*** Begin section ***
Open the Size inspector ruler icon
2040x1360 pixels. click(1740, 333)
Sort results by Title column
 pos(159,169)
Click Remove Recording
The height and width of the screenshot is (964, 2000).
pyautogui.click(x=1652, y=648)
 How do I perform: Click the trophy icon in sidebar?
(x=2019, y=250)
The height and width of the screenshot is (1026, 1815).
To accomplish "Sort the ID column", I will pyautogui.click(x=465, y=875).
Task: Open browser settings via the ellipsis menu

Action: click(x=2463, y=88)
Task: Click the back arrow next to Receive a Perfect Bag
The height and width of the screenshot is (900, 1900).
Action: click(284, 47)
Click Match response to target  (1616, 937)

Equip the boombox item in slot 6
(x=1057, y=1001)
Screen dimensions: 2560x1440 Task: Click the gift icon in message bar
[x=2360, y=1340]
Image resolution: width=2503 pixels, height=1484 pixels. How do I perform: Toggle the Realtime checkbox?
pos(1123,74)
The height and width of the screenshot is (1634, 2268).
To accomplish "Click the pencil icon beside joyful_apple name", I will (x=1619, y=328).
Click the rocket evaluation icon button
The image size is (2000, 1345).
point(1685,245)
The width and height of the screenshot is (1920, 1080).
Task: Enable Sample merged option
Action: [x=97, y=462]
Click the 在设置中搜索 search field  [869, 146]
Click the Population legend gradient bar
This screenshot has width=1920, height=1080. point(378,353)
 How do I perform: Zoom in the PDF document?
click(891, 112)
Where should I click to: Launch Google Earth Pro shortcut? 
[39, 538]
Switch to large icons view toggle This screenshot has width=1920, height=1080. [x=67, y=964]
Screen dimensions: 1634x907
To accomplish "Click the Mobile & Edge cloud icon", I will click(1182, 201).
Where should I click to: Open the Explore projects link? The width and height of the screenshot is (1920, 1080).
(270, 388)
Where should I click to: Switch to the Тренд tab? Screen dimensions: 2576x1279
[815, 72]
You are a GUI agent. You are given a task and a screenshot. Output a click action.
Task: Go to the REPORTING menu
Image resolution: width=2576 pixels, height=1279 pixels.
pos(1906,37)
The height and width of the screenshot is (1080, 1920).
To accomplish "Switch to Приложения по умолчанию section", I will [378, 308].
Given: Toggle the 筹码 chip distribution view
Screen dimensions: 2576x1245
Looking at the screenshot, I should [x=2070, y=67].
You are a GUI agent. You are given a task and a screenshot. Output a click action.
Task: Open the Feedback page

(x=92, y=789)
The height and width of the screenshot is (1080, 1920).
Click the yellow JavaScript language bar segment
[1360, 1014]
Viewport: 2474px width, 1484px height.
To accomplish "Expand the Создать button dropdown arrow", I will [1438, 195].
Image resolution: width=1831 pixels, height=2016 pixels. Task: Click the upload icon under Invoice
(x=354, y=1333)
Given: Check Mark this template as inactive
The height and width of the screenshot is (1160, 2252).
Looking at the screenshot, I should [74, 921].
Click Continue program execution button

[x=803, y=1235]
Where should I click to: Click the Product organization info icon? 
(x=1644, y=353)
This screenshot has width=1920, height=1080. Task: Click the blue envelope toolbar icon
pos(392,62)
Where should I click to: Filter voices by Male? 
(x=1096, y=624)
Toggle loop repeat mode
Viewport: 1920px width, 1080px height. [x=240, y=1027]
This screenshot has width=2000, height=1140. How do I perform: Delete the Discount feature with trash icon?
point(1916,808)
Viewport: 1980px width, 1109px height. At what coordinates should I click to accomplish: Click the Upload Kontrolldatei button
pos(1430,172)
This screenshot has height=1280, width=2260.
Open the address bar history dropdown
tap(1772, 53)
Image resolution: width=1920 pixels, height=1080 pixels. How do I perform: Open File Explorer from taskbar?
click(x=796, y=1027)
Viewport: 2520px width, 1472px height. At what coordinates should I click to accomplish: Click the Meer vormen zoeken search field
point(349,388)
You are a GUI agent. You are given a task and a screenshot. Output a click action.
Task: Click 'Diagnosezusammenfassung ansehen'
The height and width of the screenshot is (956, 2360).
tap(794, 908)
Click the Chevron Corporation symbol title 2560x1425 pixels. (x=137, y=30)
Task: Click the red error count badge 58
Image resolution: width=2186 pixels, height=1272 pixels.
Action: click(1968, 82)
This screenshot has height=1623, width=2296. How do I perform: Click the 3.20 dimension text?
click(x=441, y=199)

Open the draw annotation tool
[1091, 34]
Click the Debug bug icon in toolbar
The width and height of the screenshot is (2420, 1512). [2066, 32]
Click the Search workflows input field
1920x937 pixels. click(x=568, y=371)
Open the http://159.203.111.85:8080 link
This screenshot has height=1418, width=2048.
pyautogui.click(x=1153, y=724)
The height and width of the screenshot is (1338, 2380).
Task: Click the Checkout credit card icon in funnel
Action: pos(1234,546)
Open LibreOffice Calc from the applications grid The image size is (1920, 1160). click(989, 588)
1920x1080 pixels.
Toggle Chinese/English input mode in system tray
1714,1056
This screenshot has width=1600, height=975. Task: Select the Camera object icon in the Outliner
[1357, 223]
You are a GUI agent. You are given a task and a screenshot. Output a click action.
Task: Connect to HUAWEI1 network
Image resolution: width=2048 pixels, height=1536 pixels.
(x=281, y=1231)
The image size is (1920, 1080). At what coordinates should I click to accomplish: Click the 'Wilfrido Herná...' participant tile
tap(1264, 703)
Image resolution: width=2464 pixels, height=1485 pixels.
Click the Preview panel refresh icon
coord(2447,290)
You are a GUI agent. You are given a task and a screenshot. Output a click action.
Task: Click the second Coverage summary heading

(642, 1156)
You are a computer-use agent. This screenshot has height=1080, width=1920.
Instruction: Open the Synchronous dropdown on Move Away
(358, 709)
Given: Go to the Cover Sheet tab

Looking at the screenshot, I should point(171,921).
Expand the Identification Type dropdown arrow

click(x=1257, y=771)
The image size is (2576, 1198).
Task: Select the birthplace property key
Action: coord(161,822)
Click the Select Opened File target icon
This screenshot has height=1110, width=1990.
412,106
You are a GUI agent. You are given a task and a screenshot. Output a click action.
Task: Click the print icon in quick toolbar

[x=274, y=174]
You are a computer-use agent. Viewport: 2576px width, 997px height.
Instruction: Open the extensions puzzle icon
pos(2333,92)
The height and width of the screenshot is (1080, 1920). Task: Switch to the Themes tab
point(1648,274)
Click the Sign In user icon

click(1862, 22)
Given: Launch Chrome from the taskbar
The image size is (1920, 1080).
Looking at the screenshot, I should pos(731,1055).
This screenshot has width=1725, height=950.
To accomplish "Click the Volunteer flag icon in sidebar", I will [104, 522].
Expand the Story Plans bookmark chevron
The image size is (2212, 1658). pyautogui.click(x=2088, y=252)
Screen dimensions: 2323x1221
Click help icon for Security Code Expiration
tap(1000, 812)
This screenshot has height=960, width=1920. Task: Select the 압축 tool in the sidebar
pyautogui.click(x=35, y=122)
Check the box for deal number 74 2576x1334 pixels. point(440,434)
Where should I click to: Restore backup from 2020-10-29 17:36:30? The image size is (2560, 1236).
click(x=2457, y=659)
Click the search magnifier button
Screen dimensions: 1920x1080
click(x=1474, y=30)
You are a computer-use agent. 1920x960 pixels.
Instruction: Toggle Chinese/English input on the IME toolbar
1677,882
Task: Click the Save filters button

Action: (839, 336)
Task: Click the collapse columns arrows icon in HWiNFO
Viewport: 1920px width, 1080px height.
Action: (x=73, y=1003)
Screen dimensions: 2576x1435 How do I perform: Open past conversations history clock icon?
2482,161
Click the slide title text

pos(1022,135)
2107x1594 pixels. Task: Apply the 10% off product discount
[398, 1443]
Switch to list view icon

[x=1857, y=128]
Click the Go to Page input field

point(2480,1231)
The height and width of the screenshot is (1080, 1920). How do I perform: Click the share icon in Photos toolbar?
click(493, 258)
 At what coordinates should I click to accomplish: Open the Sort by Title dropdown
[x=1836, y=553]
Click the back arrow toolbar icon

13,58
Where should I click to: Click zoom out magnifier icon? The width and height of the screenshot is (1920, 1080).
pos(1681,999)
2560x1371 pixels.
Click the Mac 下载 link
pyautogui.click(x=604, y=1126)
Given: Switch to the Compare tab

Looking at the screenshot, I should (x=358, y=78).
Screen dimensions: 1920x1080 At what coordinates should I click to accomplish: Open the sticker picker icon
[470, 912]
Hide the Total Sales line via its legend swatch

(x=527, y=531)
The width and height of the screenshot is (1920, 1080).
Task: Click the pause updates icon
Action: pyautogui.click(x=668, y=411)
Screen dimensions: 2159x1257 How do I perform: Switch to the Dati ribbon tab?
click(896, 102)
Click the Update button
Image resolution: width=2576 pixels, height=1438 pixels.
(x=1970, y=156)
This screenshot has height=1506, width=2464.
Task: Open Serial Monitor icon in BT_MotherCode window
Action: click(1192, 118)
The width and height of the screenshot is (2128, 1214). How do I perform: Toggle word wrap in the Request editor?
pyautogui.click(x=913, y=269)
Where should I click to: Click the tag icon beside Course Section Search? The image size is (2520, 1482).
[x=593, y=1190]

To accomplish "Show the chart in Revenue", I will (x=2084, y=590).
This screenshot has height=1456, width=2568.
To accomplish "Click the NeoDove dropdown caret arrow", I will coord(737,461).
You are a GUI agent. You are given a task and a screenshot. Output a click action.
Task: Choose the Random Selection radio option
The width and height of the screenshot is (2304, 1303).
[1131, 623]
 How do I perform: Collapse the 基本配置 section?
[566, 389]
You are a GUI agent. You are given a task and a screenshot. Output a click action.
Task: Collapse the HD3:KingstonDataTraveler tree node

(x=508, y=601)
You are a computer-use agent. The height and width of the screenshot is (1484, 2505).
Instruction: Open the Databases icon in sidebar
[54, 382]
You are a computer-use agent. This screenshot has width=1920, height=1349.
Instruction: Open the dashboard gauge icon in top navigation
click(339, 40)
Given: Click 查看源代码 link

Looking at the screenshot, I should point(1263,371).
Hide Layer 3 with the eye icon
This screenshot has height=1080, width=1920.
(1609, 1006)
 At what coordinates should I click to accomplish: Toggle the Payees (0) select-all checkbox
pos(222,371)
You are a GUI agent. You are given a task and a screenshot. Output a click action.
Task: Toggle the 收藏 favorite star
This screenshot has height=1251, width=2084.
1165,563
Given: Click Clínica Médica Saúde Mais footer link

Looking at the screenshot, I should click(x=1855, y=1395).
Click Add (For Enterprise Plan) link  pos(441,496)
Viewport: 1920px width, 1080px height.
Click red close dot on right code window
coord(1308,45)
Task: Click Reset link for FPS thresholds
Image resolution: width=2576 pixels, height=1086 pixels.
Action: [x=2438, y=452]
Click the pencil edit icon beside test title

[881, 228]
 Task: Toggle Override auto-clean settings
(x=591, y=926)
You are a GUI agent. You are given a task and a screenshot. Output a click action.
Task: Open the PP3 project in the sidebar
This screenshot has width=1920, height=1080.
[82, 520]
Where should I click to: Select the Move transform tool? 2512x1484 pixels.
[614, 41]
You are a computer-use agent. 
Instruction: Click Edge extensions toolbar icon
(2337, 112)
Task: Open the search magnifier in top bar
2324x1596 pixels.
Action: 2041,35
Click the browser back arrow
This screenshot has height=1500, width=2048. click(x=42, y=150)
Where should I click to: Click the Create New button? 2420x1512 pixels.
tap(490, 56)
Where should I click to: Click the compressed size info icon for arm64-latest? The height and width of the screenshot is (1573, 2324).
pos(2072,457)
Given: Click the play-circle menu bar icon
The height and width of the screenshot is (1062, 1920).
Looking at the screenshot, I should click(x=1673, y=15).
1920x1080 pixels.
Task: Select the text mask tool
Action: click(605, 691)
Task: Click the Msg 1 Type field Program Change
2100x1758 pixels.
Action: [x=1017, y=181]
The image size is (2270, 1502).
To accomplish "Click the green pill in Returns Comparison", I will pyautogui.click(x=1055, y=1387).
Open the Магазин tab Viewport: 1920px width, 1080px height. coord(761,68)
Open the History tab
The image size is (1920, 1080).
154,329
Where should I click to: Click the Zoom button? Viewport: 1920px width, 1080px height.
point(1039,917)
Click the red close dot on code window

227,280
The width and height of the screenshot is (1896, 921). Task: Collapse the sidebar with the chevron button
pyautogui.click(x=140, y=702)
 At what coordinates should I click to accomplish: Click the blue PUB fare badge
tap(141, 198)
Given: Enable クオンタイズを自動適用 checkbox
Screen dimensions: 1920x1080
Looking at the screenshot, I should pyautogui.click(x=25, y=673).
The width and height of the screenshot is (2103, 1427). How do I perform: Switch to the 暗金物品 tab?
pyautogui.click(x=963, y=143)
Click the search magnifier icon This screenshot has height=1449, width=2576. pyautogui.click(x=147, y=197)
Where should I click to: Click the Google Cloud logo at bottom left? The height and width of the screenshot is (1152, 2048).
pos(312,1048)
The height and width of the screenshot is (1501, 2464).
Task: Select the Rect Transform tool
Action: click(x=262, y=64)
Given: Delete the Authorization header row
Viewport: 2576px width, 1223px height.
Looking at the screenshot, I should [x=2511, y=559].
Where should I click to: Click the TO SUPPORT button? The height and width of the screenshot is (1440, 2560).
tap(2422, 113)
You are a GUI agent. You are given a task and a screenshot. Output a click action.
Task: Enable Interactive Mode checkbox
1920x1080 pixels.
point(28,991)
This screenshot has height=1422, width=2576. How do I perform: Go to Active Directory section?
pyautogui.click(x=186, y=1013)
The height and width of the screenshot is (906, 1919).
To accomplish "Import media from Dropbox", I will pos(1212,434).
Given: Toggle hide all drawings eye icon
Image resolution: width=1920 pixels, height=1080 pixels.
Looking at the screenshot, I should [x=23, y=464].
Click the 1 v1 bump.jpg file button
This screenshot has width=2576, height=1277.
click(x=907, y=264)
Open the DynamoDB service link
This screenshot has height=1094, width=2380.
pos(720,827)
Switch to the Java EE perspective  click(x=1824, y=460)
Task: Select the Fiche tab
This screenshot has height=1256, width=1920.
*** End section ***
What this task involves -
Filter the lines above, keeping each one that contains the string "computer".

Exercise response -
You are a computer-use agent. This screenshot has height=1080, width=1920.
You are a computer-use agent. Viewport: 2576px width, 997px height.
You are a computer-use agent. 1920x960 pixels.
You are a computer-use agent. The height and width of the screenshot is (1484, 2505).
You are a computer-use agent. This screenshot has width=1920, height=1349.
You are a computer-use agent. 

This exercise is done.